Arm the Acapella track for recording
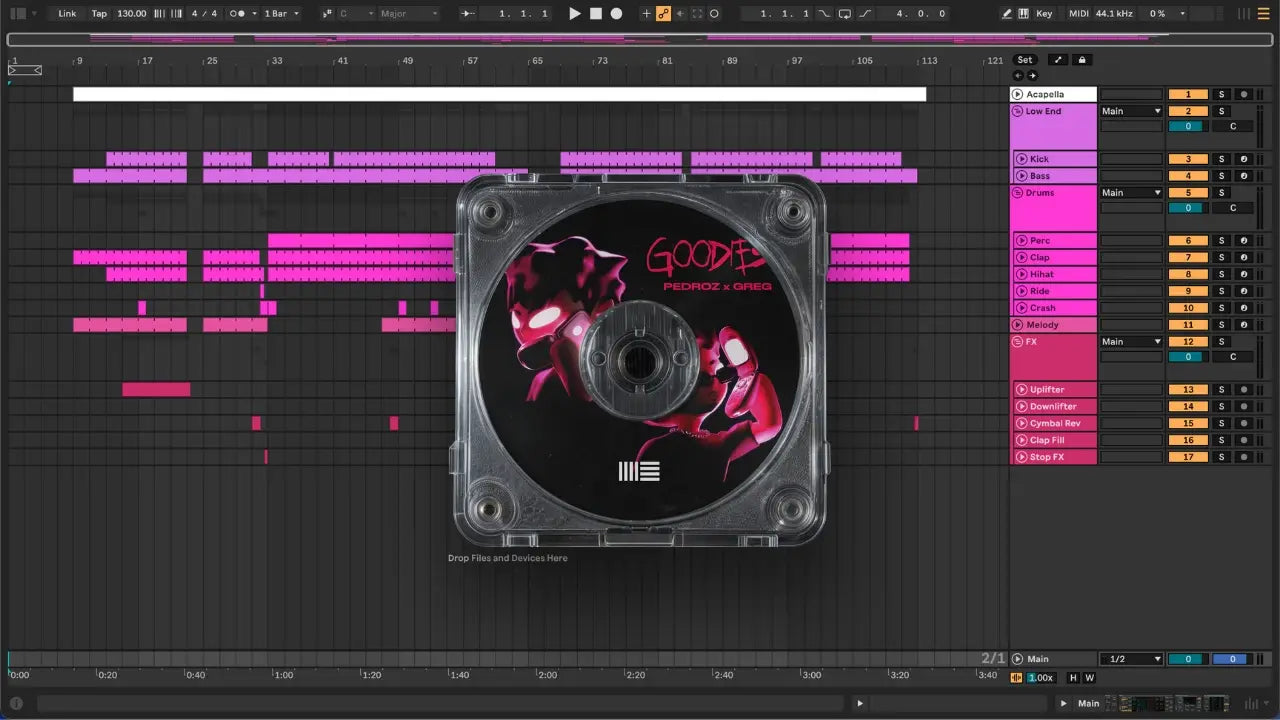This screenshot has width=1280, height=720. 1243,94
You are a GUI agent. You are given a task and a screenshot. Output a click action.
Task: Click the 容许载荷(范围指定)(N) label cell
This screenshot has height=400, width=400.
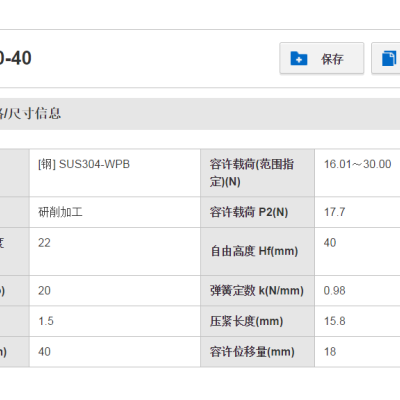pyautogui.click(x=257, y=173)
.....
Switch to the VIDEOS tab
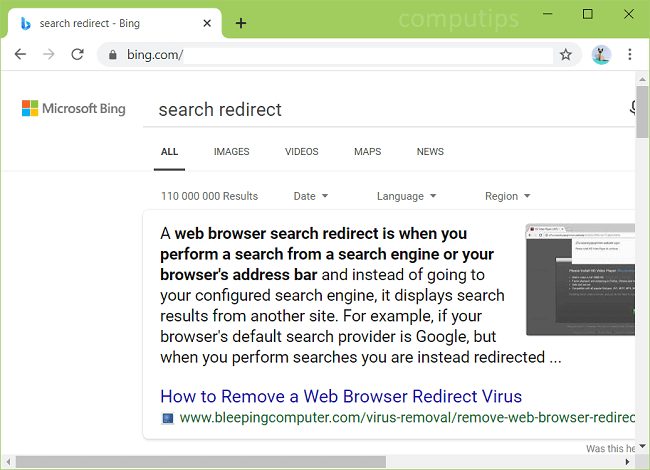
.....
(The request)
Set down the records again, word for word, from the line with "Arm the Acapella track for recording" up to and including the line with "pyautogui.click(x=257, y=173)". Leave the pictures out of your answer.

(Reply)
Arm the Acapella track for recording
This screenshot has width=1280, height=720. 1243,94
You are a GUI agent. You are given a task and a screenshot. Output a click action.
Task: Click the 容许载荷(范围指定)(N) label cell
This screenshot has height=400, width=400.
pyautogui.click(x=257, y=173)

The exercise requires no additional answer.